A consortium of investors led by Starwood Capital has reached a “definitive agreement” to buy $4.5 billion portfolio of construction loans and real estate formerly owned by Chicago-based Corus Bank, in a deal worth about $2.77 billion.
The consortium, which also includes TPG Capital, Perry Capital and WLR LeFrak, is to purchase the portfolio comprising more than 100 loans and assets linked to an array of sectors including condominiums, multi-family housing, offices and land across the US. The combined assets represent almost 23 million square feet of real estate. The loan assets include both performing and non-performing loans.

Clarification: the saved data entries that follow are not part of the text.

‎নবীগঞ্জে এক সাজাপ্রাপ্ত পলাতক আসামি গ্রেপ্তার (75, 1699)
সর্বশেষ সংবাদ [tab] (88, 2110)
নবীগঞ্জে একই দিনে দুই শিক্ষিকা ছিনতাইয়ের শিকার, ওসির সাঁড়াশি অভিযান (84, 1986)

The deal sees the vendor, the Federal Deposit Insurance Corporation (FDIC), which was made receiver to the bank last month, own a 60 percent equity interest in Corus Construction Ventures, a limited liability company formed to hold the assets. FDIC will also provide attractive financing measures designed to enable the consortium to undertake the deal effectively. These include: a 0 percent coupon for 50 percent of the purchase price of the limited company; and a $1 billion credit facility to “for working capital purposes” and to further fund developments.

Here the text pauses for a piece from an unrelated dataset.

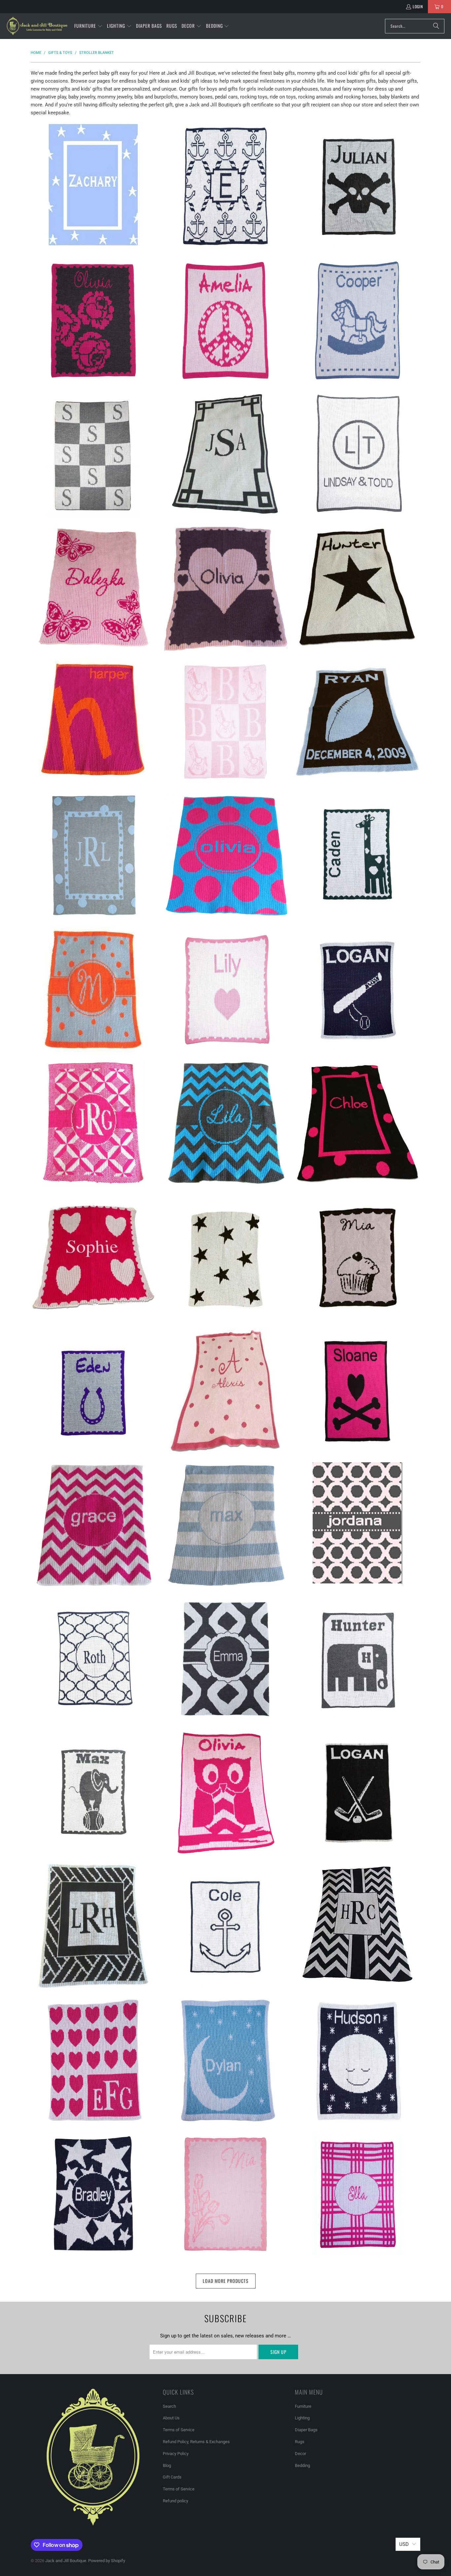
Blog (167, 2465)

A new board will be installed at the limited company with Starwood taking two seats, TPG taking another two, and Perry taking one seat. Starwood will assume asset management responsibilities for the portfolio.
Barry Sternlicht, chairman and chief executive officer at Starwood said: “The portfolio is unique – not only because of the average loan size – but also due to the exceptional quality and geographic diversity of the assets. The financial structure of this transaction affords the buyer to be exceedingly patient to protect, maintain and enhance the assets while maximizing profit potential for the equity participants.”
Kelvin Davis, partner at TPG said: “A number of TPG principals were very active in real estate investing during the last distressed cycle in the early 1990s, and we are excited to be participating in this promising opportunity as part of our broader real estate interests.”
Corus Bank was handed over to FDIC after the bank ran into financial difficulties. Its deposits were sold and the receivers have been offloading its assets since.